Recommendations for Identifying Valid Wear for Consumer-Level Wrist-Worn Activity Trackers and Acceptability of Extended Device Deployment in Children

Sensors 2022, 22(23), 9189; https://doi.org/10.3390/s22239189
by David Wing 1,*, Job G. Godino 1, Fiona C. Baker 2, Rongguang Yang 3, Guillaume Chevance 4, Wesley K. Thompson 5, Chase Reuter 3, Hauke Bartsch 6, Aimee Wilbur 2, Lisa K. Straub 7, Norma Castro 8, Michael Higgins 1, Ian M. Colrain 2, Massimiliano de Zambotti 2, Natasha E. Wade 8, Krista M. Lisdahl 9, Lindsay M. Squeglia 10, Joseph Ortigara 1, Bernard Fuemmeler 7, Kevin Patrick 1, Michael J. Mason 11, Susan F. Tapert 8 and Kara S. Bagot 12add Show full author list remove Hide full author list
Sensors 2022, 22(23), 9189; https://doi.org/10.3390/s22239189
Submission received: 26 October 2022 / Revised: 16 November 2022 / Accepted: 23 November 2022 / Published: 26 November 2022

Round 1

Reviewer 1 Report

Dear authors,

Review the document.

Thanks.

Comments for author File: Comments.pdf

Author Response

This is an exact copy of the attached file, although the attachment includes our responses to the other reviewer as well.

 

Reviewer One


Major Heading

It's an interesting sub-study. It is hoped that they can materialize the projections of the research that they have declared, and that they can show us the study in its entirety and the results of those projections so that we are not left only with the "sub-study".

We thank the reviewer for their thorough reading and associated recommendations.  We have tried to make clear that this is one of many sub-studies associated with the Adolescent Brain and Cognitive Development (ABCD) study.  ABCD is designed as a 10 year, 22 site, longitudinal study that measures numerous physiological, psychological, and behavioral variables.  This “sub” study was designed as a means of determining if consumer wearables would be useful for long term deployment in a youth and adolescent population, and to establish best practice rules allowing for the analysis of comparitively granular data gathered at the minute level instead of relying only on daily totals of processed data provided by Fitbit.  In doing this, we also provided some data about the cross-sectional observations of the (relatively small) observed population.
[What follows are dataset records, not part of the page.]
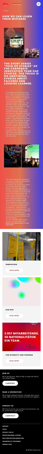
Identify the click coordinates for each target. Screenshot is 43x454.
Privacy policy (8, 432)
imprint (5, 426)
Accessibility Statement (11, 441)
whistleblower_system (11, 435)
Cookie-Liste (7, 444)
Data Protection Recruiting (13, 438)
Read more (14, 270)
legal (4, 429)
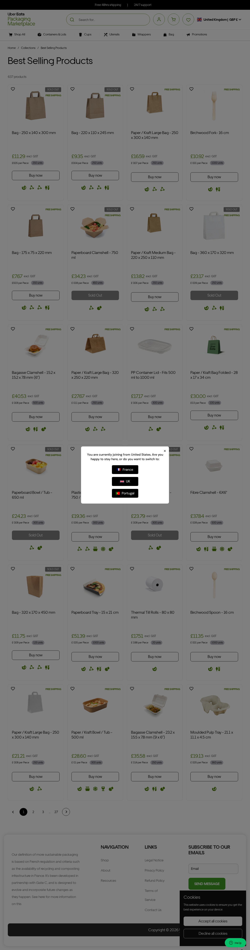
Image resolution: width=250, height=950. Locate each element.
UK (128, 481)
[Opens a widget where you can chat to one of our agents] (235, 943)
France (128, 469)
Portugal (128, 493)
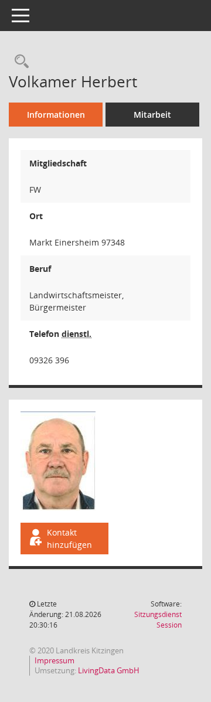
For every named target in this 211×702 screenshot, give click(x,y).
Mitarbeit (152, 114)
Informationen (56, 114)
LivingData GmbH (108, 670)
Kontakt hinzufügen (69, 538)
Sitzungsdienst (158, 619)
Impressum (54, 660)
Findings from this study have been implemented in the larger ABCD study leading to a much larger quantity and variety of data. Researchers who use the data from the larger effort will look to this study for methodological insight and will cite it in their work. 


  1. The abstract should not exceed 200 words

We have reduced the word count in the abstract to 153 words.

  1. The statistical program used must be mentioned (line 175, “Statistical Comparisons”)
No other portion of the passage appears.